When working, I generally start with a single idea: a quick thought of a nice image or something that I want to convey. I just jot this down in a little note pad, usually just as three or four words which will remind me of the idea when I come to make it. When I start on it, I very rarely do any sketches, preferring to allow the process of producing it to dictate where it goes. This allows me to be constantly interested in the production. I reckon if I had sketched and measured and solved all the issues of production before I started then it would have felt like I had built or produced it already (in my head) and I would feel like I was covering old ground, making it feel like a chore. It’s an organic process that tends to work for me.

I love working with wood and in 3D, I feel this can often nail down my imagination better, creating a more ‘real’ and solid manifestation of the idea. Wood is such a great medium as it’s a very versatile material that can be manipulated in many ways yet still has a earthy giving nature to it which, when left up painted is warm and welcoming. I use carving knives, chisels, saws, lathes, gouges even scissors and pretty much any other method that suits the intended purpose, it really is a very versatile medium.
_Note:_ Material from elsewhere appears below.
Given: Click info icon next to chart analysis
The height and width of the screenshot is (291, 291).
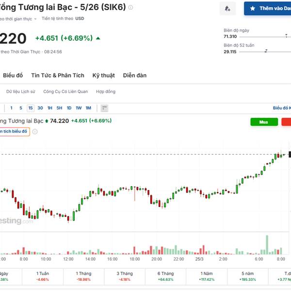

I still produce a lot of 2D work as this can have a freshness and spontaneity that, for me, much sculptural work cannot. With this work, I tend to use Photoshop heavily. I have a stock of images I scanned in of brush strokes, ink marks and paint splatters of all different media and colours that I then manipulate in Photoshop. Almost every image I produce is produced with these images, fiddled about with and changed, with possibly some pen or pencil drawing within the image.

I work from home, the downstairs of my house being basically a wood workshop (this is not great if you don’t want sawdust in every nook and cranny of your home) and generally listen to a lot of music of all different shades whilst working. Music is what drives me throughout my entire life and makes all those long hours working alone on pieces fun and emotional and thrilling. Without music and coffee I don’t think I would have much of a body of work at all.

If I had any advice for people trying to have a career in art it would be to just do what you love. Isn’t that the reason we all got into it in the first place? Sometimes I forget this, when I’m focusing on making money from it and I have to take a step back and just become a child about it all again and play. That’s what Art is, the art of playing. And the other thing I would say is never listen to negative advice, advice that tells you that ‘this is not the way to do something’ . . . “don’t use that brush for that technique” etc. etc. It can only be unhelpful. There may well be good advice hidden within it, but the idea that one way is not right or one way is the right way is nonsense, we are all different, find your own path.

My ambition is to become more and more adept at the transposition of an idea to reality. To clear the nonsense that surrounds and muddles an understanding of a thought or idea when viewing one of my images or sculptures. To attempt to gain a succinctness and clarity of vision in my pieces that they would require no further explanation of words or esoteric knowledge but that a viewer would just ‘know’ – no matter how complex an idea I’m trying to convey – what it is I’m trying to say. Most unlikely. But hey, its got to be worth a shot, right?